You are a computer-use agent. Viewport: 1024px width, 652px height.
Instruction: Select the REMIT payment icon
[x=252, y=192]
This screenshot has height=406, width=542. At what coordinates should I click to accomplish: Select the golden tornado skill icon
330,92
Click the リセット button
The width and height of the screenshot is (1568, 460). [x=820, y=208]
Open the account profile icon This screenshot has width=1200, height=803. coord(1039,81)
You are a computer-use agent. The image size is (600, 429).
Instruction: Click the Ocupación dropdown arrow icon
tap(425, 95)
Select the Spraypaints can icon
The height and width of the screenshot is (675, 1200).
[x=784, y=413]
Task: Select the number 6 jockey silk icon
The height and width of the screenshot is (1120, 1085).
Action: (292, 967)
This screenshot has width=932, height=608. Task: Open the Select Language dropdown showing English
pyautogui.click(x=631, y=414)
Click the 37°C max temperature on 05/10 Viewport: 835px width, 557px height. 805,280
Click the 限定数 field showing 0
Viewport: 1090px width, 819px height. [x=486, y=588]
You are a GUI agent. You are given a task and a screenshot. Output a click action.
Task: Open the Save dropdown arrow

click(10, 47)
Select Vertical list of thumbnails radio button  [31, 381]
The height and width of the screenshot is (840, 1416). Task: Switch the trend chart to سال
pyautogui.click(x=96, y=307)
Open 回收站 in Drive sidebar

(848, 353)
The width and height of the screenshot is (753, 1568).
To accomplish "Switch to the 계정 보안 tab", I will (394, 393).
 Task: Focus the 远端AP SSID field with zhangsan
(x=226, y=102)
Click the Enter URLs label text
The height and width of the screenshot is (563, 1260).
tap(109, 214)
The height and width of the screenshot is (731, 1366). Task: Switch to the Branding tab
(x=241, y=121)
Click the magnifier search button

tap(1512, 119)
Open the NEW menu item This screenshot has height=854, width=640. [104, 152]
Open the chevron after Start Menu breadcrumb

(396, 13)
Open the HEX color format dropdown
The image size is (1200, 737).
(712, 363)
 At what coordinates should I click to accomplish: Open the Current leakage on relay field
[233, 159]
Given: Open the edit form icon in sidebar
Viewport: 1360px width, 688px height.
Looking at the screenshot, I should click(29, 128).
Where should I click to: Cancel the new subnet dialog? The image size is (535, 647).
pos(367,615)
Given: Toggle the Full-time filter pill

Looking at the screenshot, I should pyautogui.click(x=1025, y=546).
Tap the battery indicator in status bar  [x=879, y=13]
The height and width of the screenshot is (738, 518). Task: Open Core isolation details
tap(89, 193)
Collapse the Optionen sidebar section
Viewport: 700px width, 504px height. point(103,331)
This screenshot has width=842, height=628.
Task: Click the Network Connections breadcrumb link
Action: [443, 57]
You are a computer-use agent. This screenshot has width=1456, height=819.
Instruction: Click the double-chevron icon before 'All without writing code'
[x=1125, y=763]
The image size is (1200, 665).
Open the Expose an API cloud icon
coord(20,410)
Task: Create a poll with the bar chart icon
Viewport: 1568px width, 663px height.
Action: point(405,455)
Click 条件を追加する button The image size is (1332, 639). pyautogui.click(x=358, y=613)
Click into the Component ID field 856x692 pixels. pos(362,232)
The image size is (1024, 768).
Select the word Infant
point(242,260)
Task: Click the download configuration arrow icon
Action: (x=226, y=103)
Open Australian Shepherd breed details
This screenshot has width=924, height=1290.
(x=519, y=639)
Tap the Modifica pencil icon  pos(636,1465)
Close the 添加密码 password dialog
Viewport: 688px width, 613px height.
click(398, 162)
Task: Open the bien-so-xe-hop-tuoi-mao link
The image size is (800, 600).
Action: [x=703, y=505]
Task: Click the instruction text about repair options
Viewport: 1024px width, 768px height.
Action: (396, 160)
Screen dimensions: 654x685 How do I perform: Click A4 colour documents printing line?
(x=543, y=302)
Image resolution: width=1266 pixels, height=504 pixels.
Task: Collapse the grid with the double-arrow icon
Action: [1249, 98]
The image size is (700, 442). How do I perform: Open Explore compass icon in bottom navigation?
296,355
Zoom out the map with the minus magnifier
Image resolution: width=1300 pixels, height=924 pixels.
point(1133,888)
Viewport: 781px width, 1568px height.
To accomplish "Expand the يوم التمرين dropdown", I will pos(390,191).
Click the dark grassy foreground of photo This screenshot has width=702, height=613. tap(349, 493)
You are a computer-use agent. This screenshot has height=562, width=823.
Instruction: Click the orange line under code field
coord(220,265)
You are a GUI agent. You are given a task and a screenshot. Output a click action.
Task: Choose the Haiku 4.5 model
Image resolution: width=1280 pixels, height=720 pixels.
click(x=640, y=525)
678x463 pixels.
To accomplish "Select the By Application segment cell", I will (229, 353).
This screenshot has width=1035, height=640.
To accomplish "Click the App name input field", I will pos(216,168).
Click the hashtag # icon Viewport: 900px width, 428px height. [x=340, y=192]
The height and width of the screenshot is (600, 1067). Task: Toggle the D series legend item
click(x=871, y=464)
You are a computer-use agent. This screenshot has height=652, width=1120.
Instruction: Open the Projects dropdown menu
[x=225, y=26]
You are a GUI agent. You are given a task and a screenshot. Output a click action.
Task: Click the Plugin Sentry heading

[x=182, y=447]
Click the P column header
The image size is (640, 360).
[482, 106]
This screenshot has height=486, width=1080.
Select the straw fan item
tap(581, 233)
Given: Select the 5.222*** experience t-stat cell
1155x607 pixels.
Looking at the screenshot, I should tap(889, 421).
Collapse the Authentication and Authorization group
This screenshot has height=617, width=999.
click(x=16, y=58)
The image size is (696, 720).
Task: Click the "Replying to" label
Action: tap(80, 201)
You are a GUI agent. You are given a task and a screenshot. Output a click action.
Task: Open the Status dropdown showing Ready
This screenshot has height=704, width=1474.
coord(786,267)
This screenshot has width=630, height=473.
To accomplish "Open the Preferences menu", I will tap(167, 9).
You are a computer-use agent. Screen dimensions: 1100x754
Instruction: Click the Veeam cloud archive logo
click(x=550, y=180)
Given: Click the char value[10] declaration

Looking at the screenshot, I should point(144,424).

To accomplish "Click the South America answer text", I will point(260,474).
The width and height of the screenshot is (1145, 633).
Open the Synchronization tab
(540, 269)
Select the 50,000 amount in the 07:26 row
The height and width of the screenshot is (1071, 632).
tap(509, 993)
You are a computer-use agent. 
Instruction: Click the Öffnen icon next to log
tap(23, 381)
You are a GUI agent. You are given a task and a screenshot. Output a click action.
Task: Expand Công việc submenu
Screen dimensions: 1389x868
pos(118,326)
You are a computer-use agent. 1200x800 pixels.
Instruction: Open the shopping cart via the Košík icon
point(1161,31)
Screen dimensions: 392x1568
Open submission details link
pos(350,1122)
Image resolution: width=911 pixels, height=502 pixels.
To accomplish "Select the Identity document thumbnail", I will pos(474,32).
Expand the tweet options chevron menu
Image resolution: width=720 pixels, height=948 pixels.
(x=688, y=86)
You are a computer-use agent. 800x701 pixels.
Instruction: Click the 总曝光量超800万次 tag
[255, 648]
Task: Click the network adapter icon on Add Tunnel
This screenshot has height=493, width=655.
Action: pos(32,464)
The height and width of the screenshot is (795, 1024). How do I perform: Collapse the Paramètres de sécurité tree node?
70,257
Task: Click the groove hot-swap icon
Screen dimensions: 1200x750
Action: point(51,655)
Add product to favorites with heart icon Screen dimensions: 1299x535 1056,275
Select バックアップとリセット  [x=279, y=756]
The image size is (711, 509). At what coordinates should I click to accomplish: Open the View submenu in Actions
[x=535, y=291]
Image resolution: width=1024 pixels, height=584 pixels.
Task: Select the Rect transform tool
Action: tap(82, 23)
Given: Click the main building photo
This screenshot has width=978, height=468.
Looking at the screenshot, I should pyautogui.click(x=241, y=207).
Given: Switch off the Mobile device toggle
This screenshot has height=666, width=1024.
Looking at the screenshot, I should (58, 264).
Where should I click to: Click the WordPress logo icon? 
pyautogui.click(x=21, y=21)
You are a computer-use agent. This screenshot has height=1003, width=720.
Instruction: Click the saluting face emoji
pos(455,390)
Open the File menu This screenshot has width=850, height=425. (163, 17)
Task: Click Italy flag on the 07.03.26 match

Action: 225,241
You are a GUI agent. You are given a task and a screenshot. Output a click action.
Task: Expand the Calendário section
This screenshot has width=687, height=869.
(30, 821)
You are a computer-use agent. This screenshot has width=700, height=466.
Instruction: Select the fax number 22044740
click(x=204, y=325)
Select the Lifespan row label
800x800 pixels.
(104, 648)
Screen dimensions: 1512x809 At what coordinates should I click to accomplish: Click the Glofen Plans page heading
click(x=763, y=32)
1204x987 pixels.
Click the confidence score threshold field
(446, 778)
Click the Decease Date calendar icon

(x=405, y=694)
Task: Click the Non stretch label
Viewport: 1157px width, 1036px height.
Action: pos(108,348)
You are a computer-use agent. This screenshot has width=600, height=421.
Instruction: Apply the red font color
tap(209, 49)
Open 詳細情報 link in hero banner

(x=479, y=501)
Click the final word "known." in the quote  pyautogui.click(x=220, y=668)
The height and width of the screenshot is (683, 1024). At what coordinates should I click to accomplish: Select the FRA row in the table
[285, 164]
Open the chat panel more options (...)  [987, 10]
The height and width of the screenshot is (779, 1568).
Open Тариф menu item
○ ○ ○ ○ ○ ○ ○
[YOUR ASSIGNMENT]
Print exactly the lines from the beginning of the entries through the line with "Given: Open the edit form icon in sidebar". Output nothing more.

[COMPLETED EXERCISE]
You are a computer-use agent. Viewport: 1024px width, 652px height.
Instruction: Select the REMIT payment icon
[x=252, y=192]
This screenshot has height=406, width=542. At what coordinates should I click to accomplish: Select the golden tornado skill icon
330,92
Click the リセット button
The width and height of the screenshot is (1568, 460). [x=820, y=208]
Open the account profile icon This screenshot has width=1200, height=803. coord(1039,81)
You are a computer-use agent. The image size is (600, 429).
Instruction: Click the Ocupación dropdown arrow icon
tap(425, 95)
Select the Spraypaints can icon
The height and width of the screenshot is (675, 1200).
[x=784, y=413]
Task: Select the number 6 jockey silk icon
The height and width of the screenshot is (1120, 1085).
Action: (292, 967)
This screenshot has width=932, height=608. Task: Open the Select Language dropdown showing English
pyautogui.click(x=631, y=414)
Click the 37°C max temperature on 05/10 Viewport: 835px width, 557px height. 805,280
Click the 限定数 field showing 0
Viewport: 1090px width, 819px height. [x=486, y=588]
You are a GUI agent. You are given a task and a screenshot. Output a click action.
Task: Open the Save dropdown arrow

click(10, 47)
Select Vertical list of thumbnails radio button  [31, 381]
The height and width of the screenshot is (840, 1416). Task: Switch the trend chart to سال
pyautogui.click(x=96, y=307)
Open 回收站 in Drive sidebar

(848, 353)
The width and height of the screenshot is (753, 1568).
To accomplish "Switch to the 계정 보안 tab", I will (394, 393).
 Task: Focus the 远端AP SSID field with zhangsan
(x=226, y=102)
Click the Enter URLs label text
The height and width of the screenshot is (563, 1260).
tap(109, 214)
The height and width of the screenshot is (731, 1366). Task: Switch to the Branding tab
(x=241, y=121)
Click the magnifier search button

tap(1512, 119)
Open the NEW menu item This screenshot has height=854, width=640. [104, 152]
Open the chevron after Start Menu breadcrumb

(396, 13)
Open the HEX color format dropdown
The image size is (1200, 737).
(712, 363)
 At what coordinates should I click to accomplish: Open the Current leakage on relay field
[233, 159]
Given: Open the edit form icon in sidebar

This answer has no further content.